Filme indicado por Eduardo Bolsonaro reúne depoimentos contra a ciência
'Milagre', que estreou na quinta-feira 4, custou 85.000 reais e teve apoio do Movimento Avança Brasil e do deputado federal Alexandre Frota
Indicado por Eduardo Bolsonaro em suas redes sociais, o documentário Milagre, de Mauro Ventura (Bonifácio: o Fundador do Brasil, Jardim das Aflições, O Imbecil Coletivo) não exige pouco dos espectadores, ao menos dos não iniciados nos cursos de Olavo de Carvalho. O longa, que estreou na quinta-feira 4, foi inspirado em uma aula do professor que deixou de frequentar a escola antes de completar o então ginásio. Tenta, do começo ao fim, mostrar a inutilidade e os males causados pela ciência à humanidade, a pobreza intelectual de quem não se interessa pela ideia de Deus e a superioridade do ponto de vista cristão acerca de todos os fenômenos sobre a face da Terra.
Trata-se do terceiro filme do diretor ligado ao ideólogo do governo de Jair Bolsonaro. Pago por financiamento coletivo que, entre as contribuições de pessoa jurídica, tem o Movimento Avança Brasil e, entre as físicas o deputado federal Alexandre Frota (PSL-SP), custou pouco para um longa, 85.000 reais. A campanha arrecadou mais de 96.000 reais de doações, diferença que o diretor diz ter investido na divulgação. “Mas a indicação do Eduardo Bolsonaro foi completamente espontânea. Ele recomendou porque conhece os meus trabalhos anteriores”, diz Ventura, acrescentando que tem um profundo respeito e simpatia pelo filho do presidente. O deputado federal, ainda segundo o diretor, não havia visto o filme quando o indicou.
Mauro Ventura é bacharel em filosofia e ex-aluno dos cursos on-line de Olavo de Carvalho. Mas há duas décadas vem se dedicando ao teatro e, mais recentemente, ao cinema, uma área em que encontrou muito pouca aceitação de seu trabalho, por causa de posições políticas pessoais que ele descreve como conservadoras e de direita. “Existe uma hegemonia de esquerda não só no cinema como em toda a produção cultural brasileira. Essa hegemonia é refratária a quem não pensa como ela e isso já me causou muita dificuldade”, diz. O filósofo carioca montou, então, uma produtora própria com sócios que compartilham as suas crenças, a Ivin, sigla de Idem Velle, Idem Nolle, que resume uma ideia do latim sobre afinidades: “Onde está a verdadeira amizade, aí está o mesmo querer e o mesmo não querer, tanto mais agradável, quanto mais sincero”.

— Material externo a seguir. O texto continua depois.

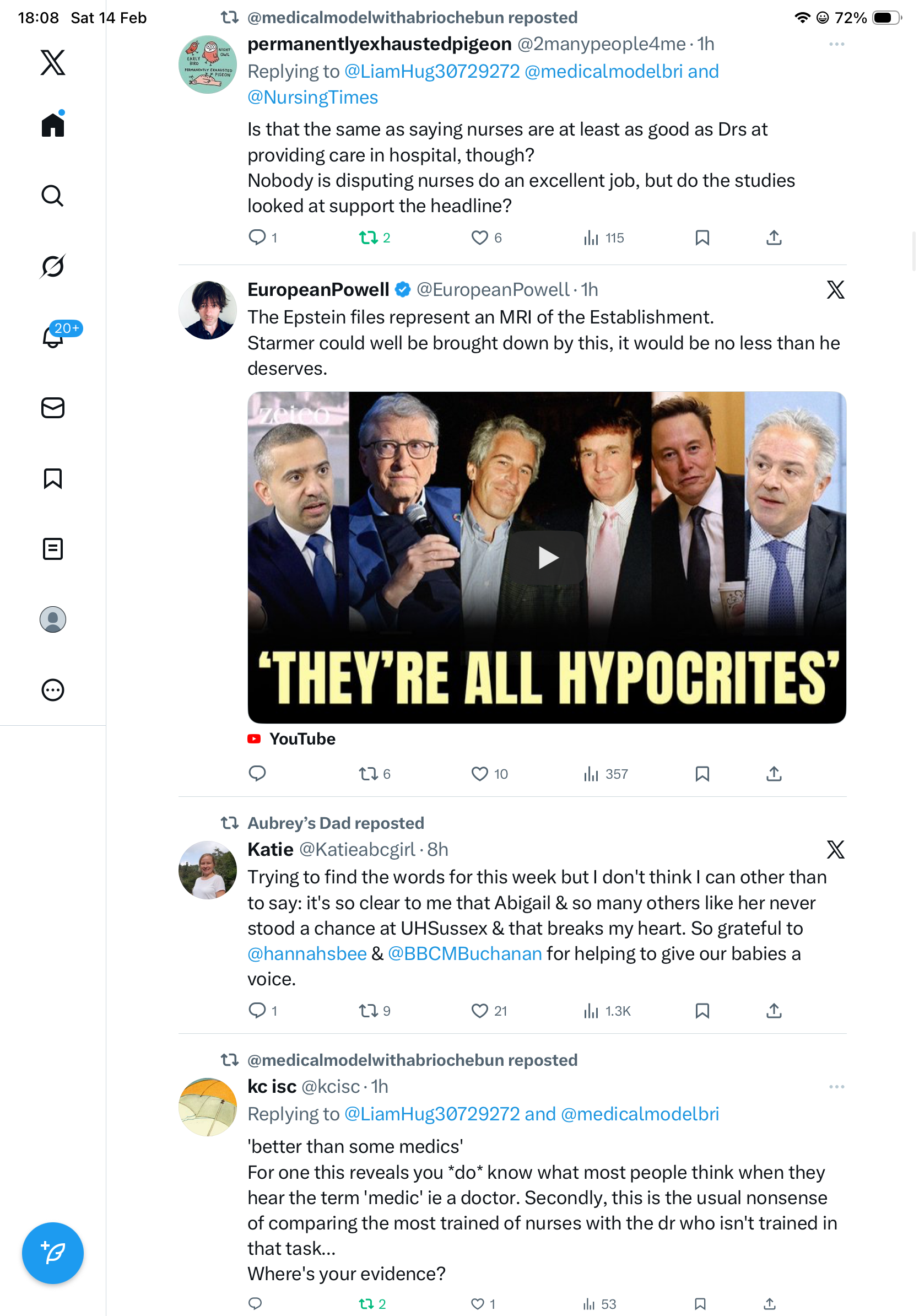Open the sidebar More menu circle
Viewport: 919px width, 1316px height.
53,689
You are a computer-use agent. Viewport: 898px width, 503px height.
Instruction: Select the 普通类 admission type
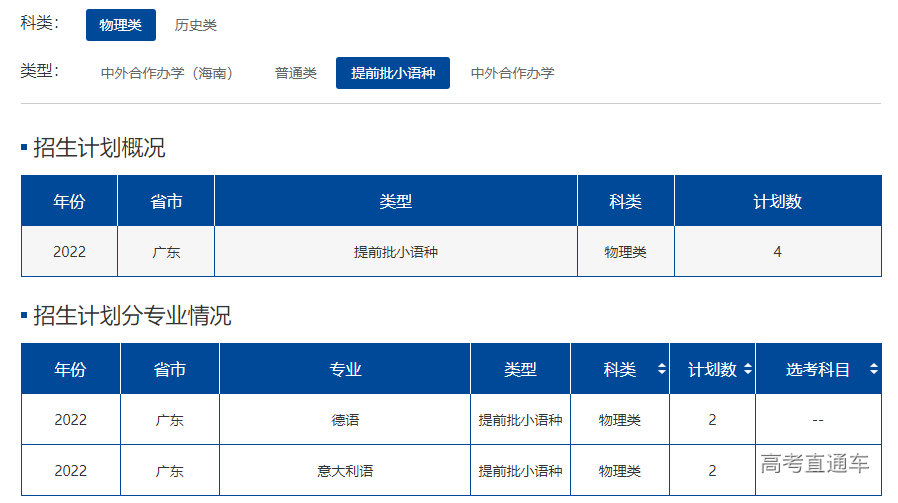(295, 73)
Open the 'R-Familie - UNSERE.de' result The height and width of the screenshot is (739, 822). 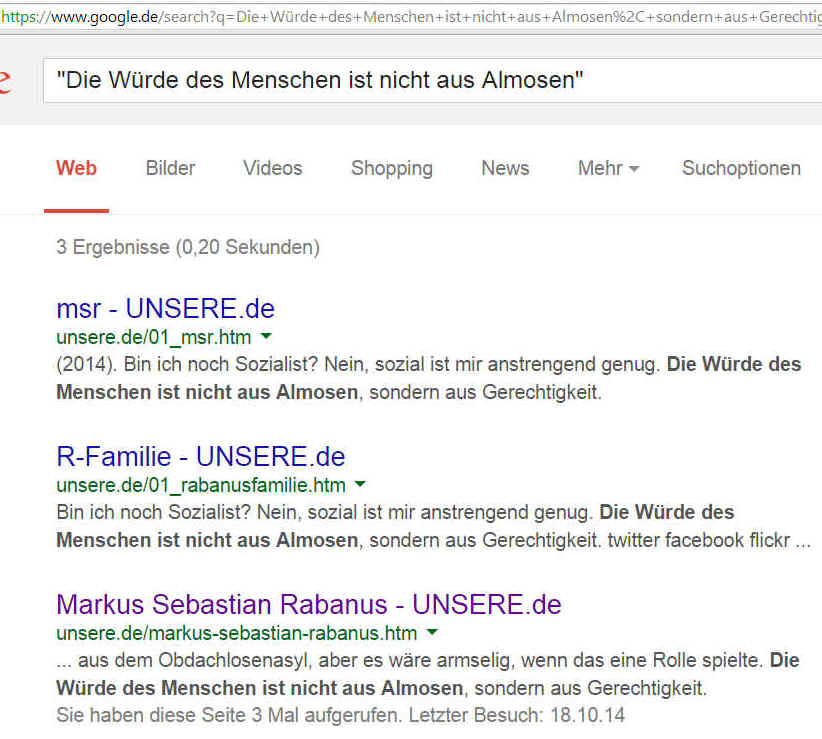200,457
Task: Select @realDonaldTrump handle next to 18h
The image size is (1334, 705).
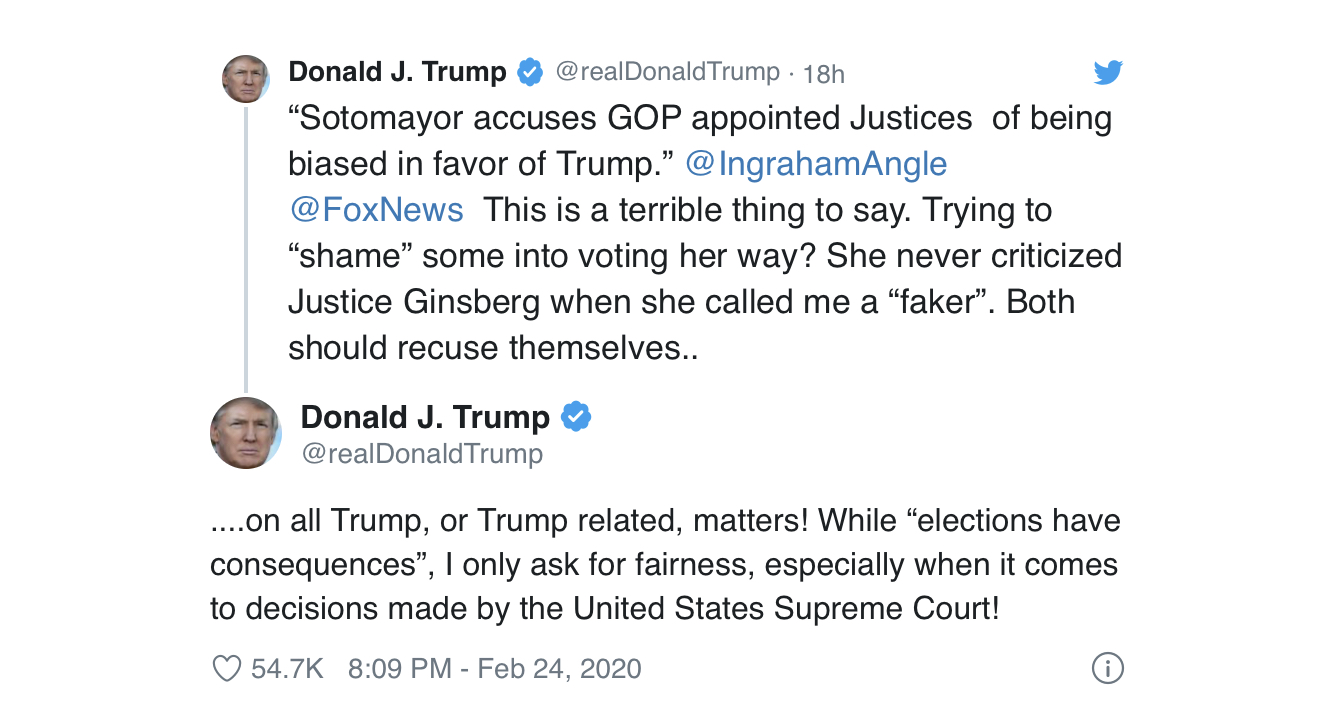Action: click(x=666, y=72)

Pela empresa filmou as três produções anteriores, com apoio e participação do dono do curso de filosofia online que tem reunido levas de pessoas interessadas nos raciocínios teológicos e opiniões sobre tudo de Olavo de Carvalho. “Somos recorde de doações coletivas em produção de filmes no Brasil”, comemora. Bonifácio levantou, de acordo com a empresa, 387.000 reais de 1.800 contribuintes individuais e sete empresas. “Dinheiro público nunca foi uma possibilidade”, diz o cineasta.

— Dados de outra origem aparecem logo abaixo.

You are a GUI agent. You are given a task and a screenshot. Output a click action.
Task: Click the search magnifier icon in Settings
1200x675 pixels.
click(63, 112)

Milagre é um documentário feito em cima de entrevistas, entremeado por imagens cristãs ou de natureza, muitas delas captadas na Europa quando Ventura rodava Bonifácio. Carvalho, o matemático italiano Wolfgang Smith e o físico Rafael Paola – os entrevistados – pensam mais ou menos da mesma forma sobre o tema do título, o fenômeno do milagre, como uma possibilidade circunscrita ao Cristianismo. E, a partir de princípios metafísicos, desenvolvem construções filosóficas sobre como a ciência afastou a humanidade da “verdade”. Assim como Ventura, Paola é aluno do curso de Carvalho. Smith tem o maior currículo acadêmico: já pertenceu ao MIT e lecionou na Universidade da Califórnia em Los Angeles (UCLA), mas hoje faz parte da chamada Escola Perenialista, que, entre muitas outras peculiaridades, não reconhece a teoria da relatividade.
A sensação em alguns momentos é de entrar no meio da aula de uma matéria que não se conhece naqueles momentos em que os alunos, em vez de tirar dúvidas, dão opiniões. Mais que explicar a metafísica defendida como o caminho para a verdade, como se poderia esperar, os entrevistados atacam o tempo todo “o outro lado”: a Teoria da Evolução (que não se explica nem a si mesma, nas palavras de Carvalho), as leis de Newton (que não levam em consideração a cor da maçã, em um raciocínio de Piola).